Immunomodulation of Murine Chronic DSS-Induced Colitis by Tuftsin–Phosphorylcholine

• Main Authors: Dana Ben-Ami Shor, Jordan Lachnish, Tomer Bashi, Shani Dahan, Asaf Shemer, Yahel Segal, Ora Shovman, Gilad Halpert, Alexander Volkov, Iris Barshack, Howard Amital, Miri Blank, Yehuda Shoenfeld
• Format: Article
• Language: English
• Published: MDPI AG 2019-12-01
• Series: Journal of Clinical Medicine
• Subjects: inflammatory bowel disease; colitis; phosphorylcholine; tuftsin
• Online Access: https://www.mdpi.com/2077-0383/9/1/65

Helminths or their products can immunomodulate the host immune system, and this phenomenon may be applied as the basis of new anti-inflammatory treatments. Previously, we have shown the efficacy of tuftsin−phosphorylcholine (TPC), based on a helminth product, in four animal models of autoimmune diseases: arthritis, colitis, systemic lupus erythematosus, and experimental autoimmune encephalomyelitis. We demonstrated that TPC reduced inflammatory process ex vivo in peripheral blood lymphocytes (PBLs) and in biopsies from giant-cell arteritis. In the present study, we assessed the therapeutic potential of TPC treatment on a chronic colitis murine model. C57BL/6 mice with chronic colitis were treated with TPC after the third cycle of 2% dextran sodium sulfate (DSS).
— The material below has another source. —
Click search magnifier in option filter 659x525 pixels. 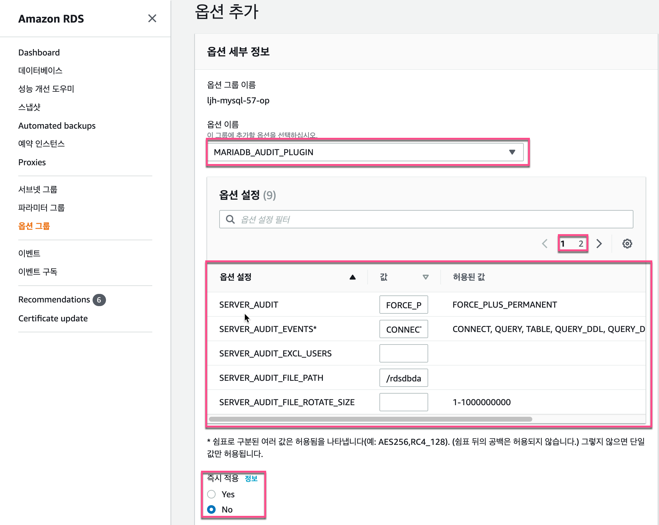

Oral TPC treatment resulted in amelioration of the colitis clinical manifestations exemplified by reduced disease activity index (DAI) score, expansion of mesenteric lymph nodes (MLN) T regulatory cells (shown by Fluorescence Activated Cell Sorting (FACS)), significant reduction in the expression of pro-inflammatory cytokines (IL-1β, IL17, IL-6, TNFα), and elevation in the expression of anti-inflammatory cytokine IL-10 (shown by RT-PCR). This study demonstrated the potential immunomodulatory effects of oral administration of TPC in a chronic colitis murine model. Further clinical trials are needed in order to evaluate this novel approach for the treatment of patients with inflammatory bowel disease.